Suman Saini, DA, DNB
Assistant professor, Department of Anesthesiology & Intensive Care, Vardhman Mahaveer Medical College & Safdarjung Hospital, New Delhi – 110029 (India); Phone: 09891228793; E-mail: firstname.lastname@example.org
Hypothermia is defined as a core temperature of <35 °C.1 Pediatric patients undergoing surgery are more susceptible to UPH since they have less effective thermoregulatory capacity.2,3 This susceptibility also results because of greater body surface area to volume ratio and minimal insulating subcutaneous tissue layer which leads to less heat production and increased heat loss compared to adults. Upto 20% of the patients experience unintended perioperative hypothermia.4 Thermoregulatory system is affected from the very onset of anesthesia with the fastest fall in temperature occurring during the initial period. This makes hypothermia a real possibility, even for short surgical procedures.
A number of methods are being used to prevent hypothermia in pediatric population. Operating room (OR) temperatures of 27 °C and 29 °C are recommended for full term and premature newborns respectively.5 Forced air warmers are one of the most effective means of warming a patient and are best used perioperatively to prevent hypothermia. Other warming modalities aim to prevent radiant heat transfer include circulating hot water blankets and warm cotton blankets. Use of warming mattresses reduces conductive heat loss. Radiant heaters are used during induction of anesthesia and insertion of catheters until the patient is prepared and draped.3 Fluid warmers are commonly used in OR and are recommended whenever blood or large amount of intravenous fluids are administered. In developing countries like ours, many of the above mentioned warming devices may not be available due to lack of priorities or resources.

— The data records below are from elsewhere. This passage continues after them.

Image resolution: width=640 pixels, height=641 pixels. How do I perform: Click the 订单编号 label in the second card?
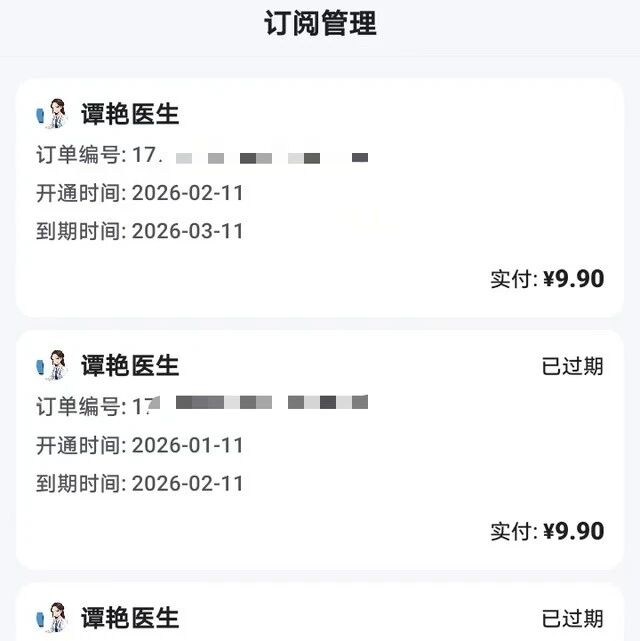point(80,407)
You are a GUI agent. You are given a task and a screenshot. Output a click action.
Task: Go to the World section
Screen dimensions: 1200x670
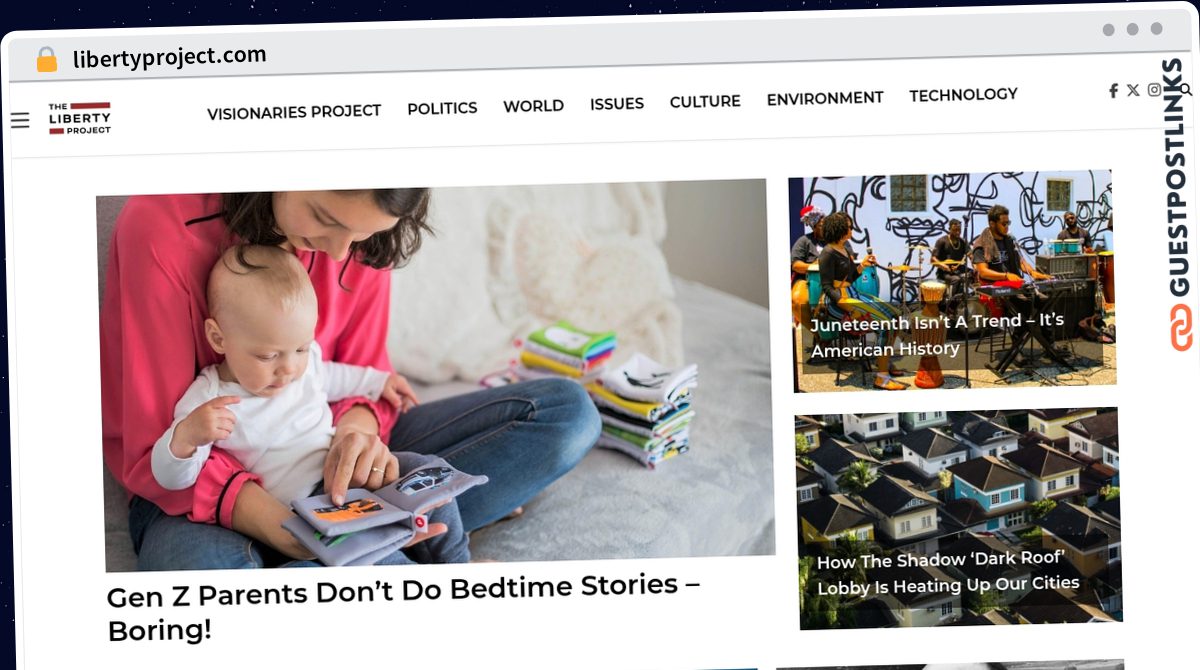point(533,106)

Keeping this aspect in mind, we developed a simple and economical method to warm the neonates. We use four or five hot (47-48 °C) IV infusion bottles of any type, keep a baby receiving metallic tray (inverted) over these bottles at least 15 minutes prior to the baby is shifted to OR. A cotton layer is spread over the tray. By the time, neonate is received in OT, the whole assembly is warm. Infant is placed over this and again wrapped in cotton after induction of anesthesia. In this way neonates is prevented from hypothermia for 90-120 min. We measured patient’s baseline axillary temperature before induction of anesthesia to be in the range of 36.1-36.6 °C in majority of the neonates. Oral temperature probe (Drager Infinity Vista XL) was used to measure temperatures every 15 min from induction of anesthesia till the completion of surgery. Observed fall in temperature was not more than 0.6-0.9 °C in all the patients at the end of surgery.
- Keatinge WR. Cold, drowning and seasonal mortality. In: Warrel DA, Cox TM, Firth JD, Benz JE, editors. Online Oxford Textbook of Medicine. 4th ed. Oxford (UK): Oxford University Press; 2003.
- Galante D. Intraoperative hypothermia. Relation between general and regional anesthesia, upper- and lower-body warming: what strategies in pediatric anesthesia? Paediatr Anaesth 2007;17:821-82 [PubMed]
- Tander B, Baris S, Karakaya D, Ariturk E, Rizalar R, Bernay F. Risk factors influencing inadvertent hypothermia in infants and neonates during anesthesia. Paediatr Anaesth 2005;15:574-579. [PubMed]
- Kurz A. Physiology of thermoregulation. Best Pract Res Clin Anaesthesiol 2008;22(4):627-644. [PubMed]
- Luginbuehl I,Bissonette B, Davis PJ. Thermoregulation: Physiology and Perioperative Disturbances. In : Motoyama EK, Davis PJ, editors. Smith’s Anesthesia for Infants and Children, 7th edition. Mosby Elesvier; 2006.